Le città di gelatina di Liz Hichkok


Le città di gelatina di Liz Hichkok

Colorate, stranianti, fragili.

Così possiamo definire le città create da Liz Hichkok, un’artista di San Francisco che ha scelto di ricreare alcuni dei monumenti e delle città più famosi del suo Paese utilizzando un prodotto quantomeno atipico per la costruzione di sculture: la gelatina.


Photo © 2021 by Liz Hickok

Avete capito bene: Liz Hichkok è stata in grado di trasformare la coloratissima gelatina in un insieme di monumenti, palazzi e costruzioni che riproduce nei più piccoli dettagli alcune delle aree metropolitane più celebri degli USA.

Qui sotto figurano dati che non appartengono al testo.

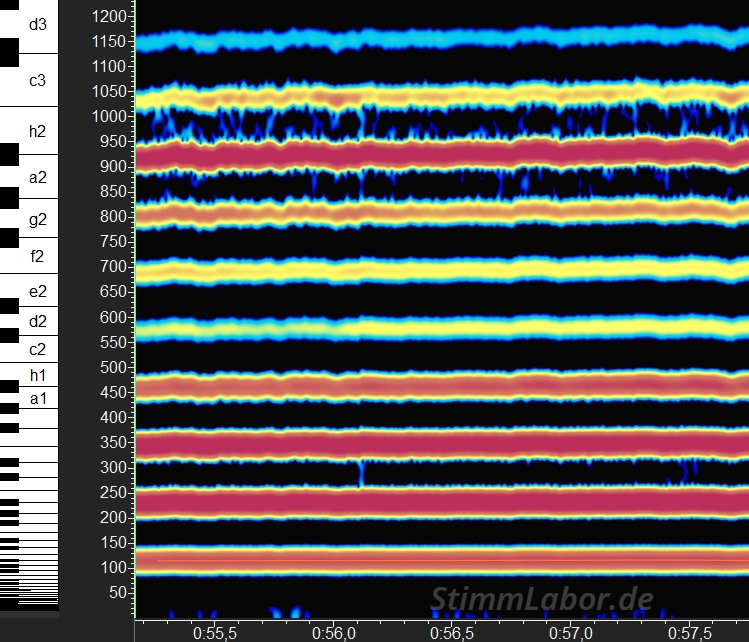This screenshot has width=749, height=642.
Task: Click the 1000 Hz label on the frequency axis
Action: (108, 117)
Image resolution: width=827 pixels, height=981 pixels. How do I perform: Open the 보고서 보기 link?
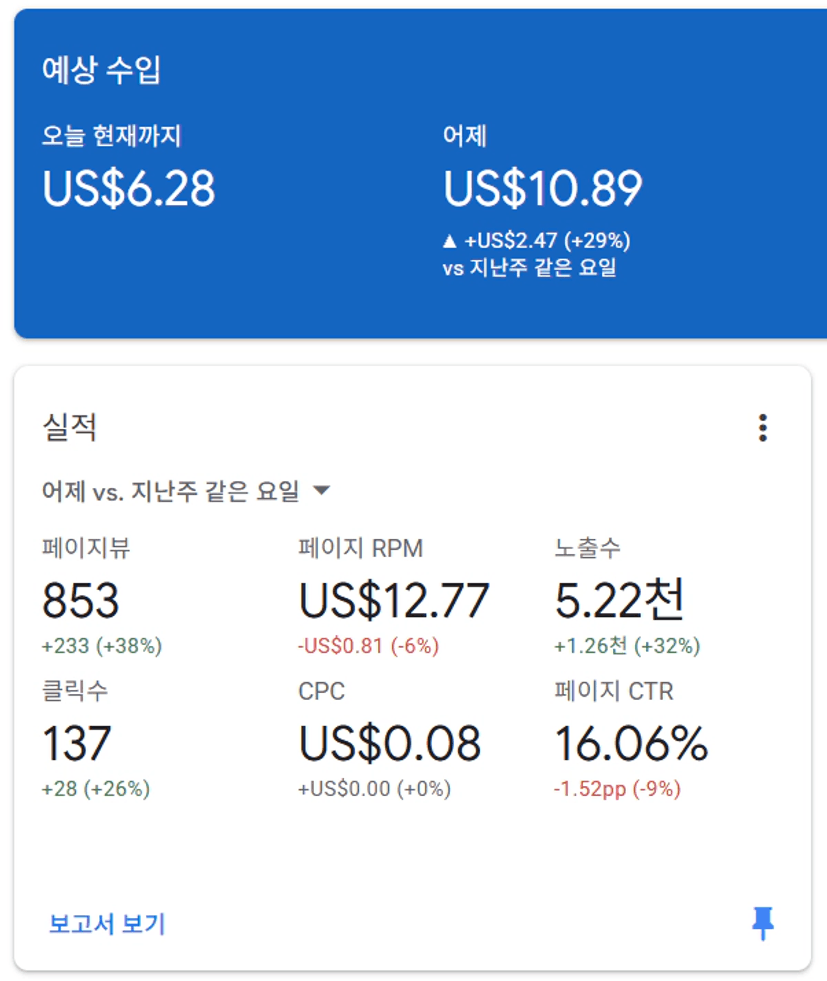tap(107, 924)
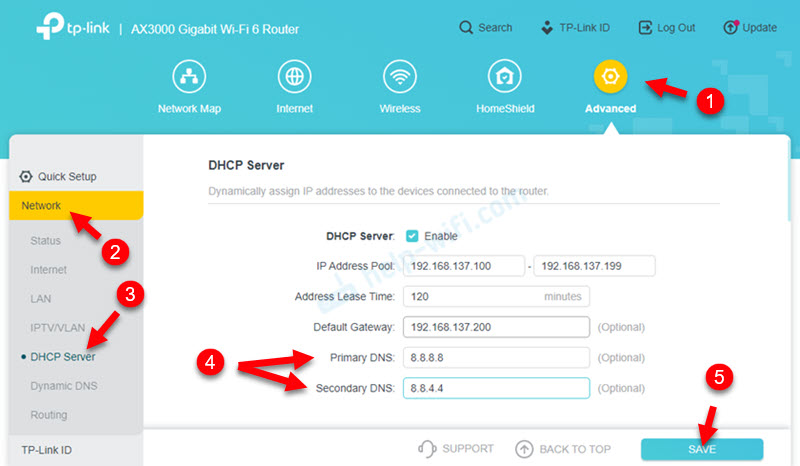Open the HomeShield icon

[x=505, y=77]
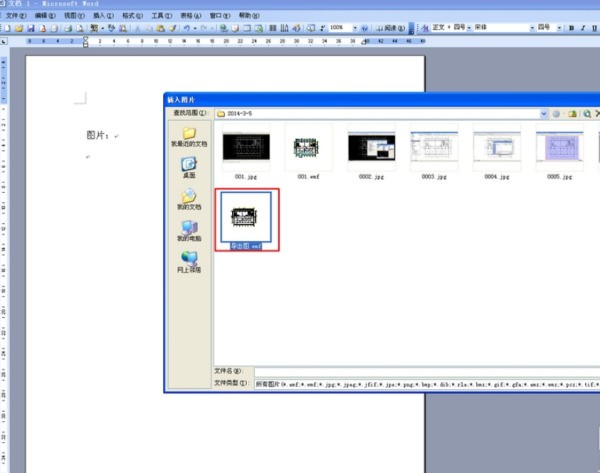Open the zoom 100% dropdown arrow

tap(355, 28)
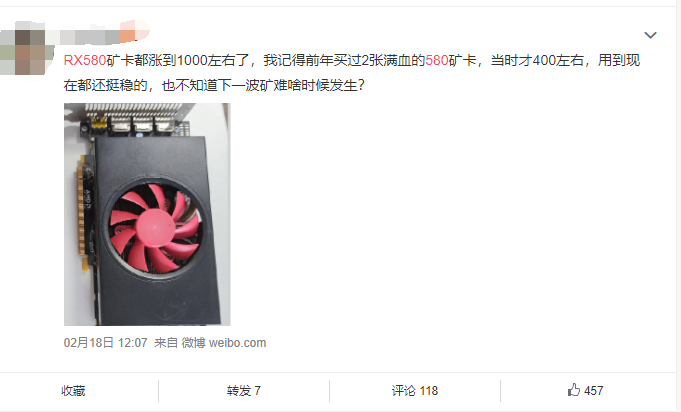Like the post with thumbs-up icon
Screen dimensions: 681x412
click(x=573, y=390)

Le sculture di gelatina create da Liz Hichkok hanno due caratteristiche principali: il colore e la loro scarsa stabilità.
La gelatina utilizzata dall’artista statunitense è infatti di differenti colorazioni, in totale contrasto con il grigiume e la pesantezza degli edifici reali che lei ha scelto di riprodurre. Questo rende l’osservatore che vede le sue opere immerso in un mondo che in parte ricnosce, per via delle forme, e in parte non riesce a capire, in quanto la colorazione è totalmente differente da quanto ci si aspetterebbe.


Photo © 2021 by Liz Hickok

La seconda caratteristica fondamentale di questi monumenti fatti di cibo gelatinoso è la loro consistenza: la gelatina con il tempo tende ad afflosciarsi, a modellarsi, a piegarsi su se stessa, dando vita a palazzi decadenti, grattacieli che si curvano e monumenti che non si riconoscono più come tali.


Photo © 2021 by Liz Hickok

La stessa artista spiega che questo concetto della fragilità dell’elemento è importantissimo all’interno della sua arte: esso rappresenta in qualche modo la fragilità delle nostre città e dell’animo umano che, come la gelatina delle sue opere, non sempre sono forti e stabili come ci aspetteremmo.
Photo © 2021 by Liz Hickok

In questo modola gelatina si lega in maniera metaforica all’uomo, che diviene protagonista, suo malgrado, dell’arte dell’artista statunitense.